Is the Cyprus bank confiscation move the "butterfly flapping her wings which ultimately causes a worldwide  hurricane"?

The Euro elite and the IMF sought to punish the horrendous bank lending practices of Cypriot Banks by taxing their depositors, and not make the owners of the banks take a haircut, in order for the government to get a bailout.  Now if you are a depositor in Spain or Italy and you know a bailout is required, would you keep your money in a bank account?

For some perspective, Europe relies on investors to fund their lending leverage, whereas in America it has a much stronger depositor base.  Obviously, these investors are politically connected and the Euro elies know the game is up for them if they screw with investors and lose their funding sources.  But it might be a moot point anyway, as the Foriegn banks with access to the FED window has exchanged nearly 100 billion dollars in collateral of unknown worth for U.S. dollars.

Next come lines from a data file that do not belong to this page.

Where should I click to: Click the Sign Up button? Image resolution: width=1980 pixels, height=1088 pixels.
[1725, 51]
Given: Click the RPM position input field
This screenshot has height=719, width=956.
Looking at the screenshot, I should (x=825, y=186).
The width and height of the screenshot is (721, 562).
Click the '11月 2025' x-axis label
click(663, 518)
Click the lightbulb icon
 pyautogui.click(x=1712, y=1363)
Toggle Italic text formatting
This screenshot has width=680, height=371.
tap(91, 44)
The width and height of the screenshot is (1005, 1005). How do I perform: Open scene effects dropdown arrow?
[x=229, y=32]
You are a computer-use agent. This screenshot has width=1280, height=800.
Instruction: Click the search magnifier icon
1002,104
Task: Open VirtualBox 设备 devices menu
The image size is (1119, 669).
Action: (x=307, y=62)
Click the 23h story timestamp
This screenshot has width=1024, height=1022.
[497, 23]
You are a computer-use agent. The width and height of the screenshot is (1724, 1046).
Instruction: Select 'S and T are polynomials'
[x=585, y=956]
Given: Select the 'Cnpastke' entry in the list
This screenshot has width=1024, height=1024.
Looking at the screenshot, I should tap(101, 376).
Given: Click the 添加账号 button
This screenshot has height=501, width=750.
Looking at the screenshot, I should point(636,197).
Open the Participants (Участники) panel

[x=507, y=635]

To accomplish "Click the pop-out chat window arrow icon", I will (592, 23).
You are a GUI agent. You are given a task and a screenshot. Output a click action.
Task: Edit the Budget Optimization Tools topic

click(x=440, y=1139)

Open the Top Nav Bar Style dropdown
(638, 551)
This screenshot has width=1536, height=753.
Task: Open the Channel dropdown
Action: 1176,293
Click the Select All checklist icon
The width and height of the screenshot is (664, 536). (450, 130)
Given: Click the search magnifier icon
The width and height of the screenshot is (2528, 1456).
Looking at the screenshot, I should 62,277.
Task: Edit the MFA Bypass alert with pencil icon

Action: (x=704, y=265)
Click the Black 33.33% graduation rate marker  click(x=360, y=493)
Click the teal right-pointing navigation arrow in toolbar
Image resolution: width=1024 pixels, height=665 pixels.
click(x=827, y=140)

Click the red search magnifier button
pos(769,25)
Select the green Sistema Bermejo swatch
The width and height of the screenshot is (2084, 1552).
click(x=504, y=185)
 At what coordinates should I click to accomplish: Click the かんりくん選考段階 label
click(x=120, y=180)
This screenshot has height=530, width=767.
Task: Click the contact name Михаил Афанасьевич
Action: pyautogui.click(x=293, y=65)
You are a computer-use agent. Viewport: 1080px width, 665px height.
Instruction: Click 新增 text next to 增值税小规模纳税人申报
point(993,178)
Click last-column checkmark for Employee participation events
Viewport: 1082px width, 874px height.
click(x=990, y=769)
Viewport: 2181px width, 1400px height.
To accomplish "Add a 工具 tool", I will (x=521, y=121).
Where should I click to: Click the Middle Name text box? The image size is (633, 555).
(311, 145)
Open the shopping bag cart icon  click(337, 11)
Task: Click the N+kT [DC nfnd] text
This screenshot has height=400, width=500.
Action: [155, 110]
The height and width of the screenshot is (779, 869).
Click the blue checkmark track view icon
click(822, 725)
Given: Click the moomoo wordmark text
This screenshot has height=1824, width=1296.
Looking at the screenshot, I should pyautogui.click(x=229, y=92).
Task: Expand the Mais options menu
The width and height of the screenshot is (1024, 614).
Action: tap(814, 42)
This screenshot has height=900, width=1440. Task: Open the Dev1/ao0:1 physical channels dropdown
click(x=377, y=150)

Yet the banks are still hopelessly underwater with loans swamping cash deposits We are now financing European banks and governments indirectly to keep the game going.  But for how long if people start pulling their money.

Why did they do it in this manner?  Governments are like bank robbers, they go where the money is, and against the weakest victim.  The money is sitting there, and most of these people do not vote in Cyprus.  They are taking a calculated risk.  The notion that this is a one off is laughable.  Once a government gets a taste for a revenue stream, it never gives it back.

They are pulling the tax out this weekend, and the reaction on Tuesday should be interesting in Cyprus, but judging by all the news articles addressing this, Monday in Europe may prove interesting.

This comes right on the heels of my view that the gold consolidation is ending and the great rotation is unrotating. Protestations by the Fed about tightening and reducing leverage will start to ring hollow and investors are going to start shifting money into something that will protect them from real negative interest rates as inflation ticks up and bond and market yields stagnate or fall.

My long term signals are flashing a buy for the week ahead for gold and treasuries.  After we get our obligatory Fed meeting smack down (maybe not, depending how the Cyprus mess is massaged), I will establish a longer term gold position with a stop at 148, and buy NUGT calls with a conditional sell order at GDX at $35.80.  This assumes gold and GDX are not bear flags, but I believe they will play out by Thursday.  I'll post any changes to these stops Wednesday night before I enter, as I won't be a hero and front run the Fed.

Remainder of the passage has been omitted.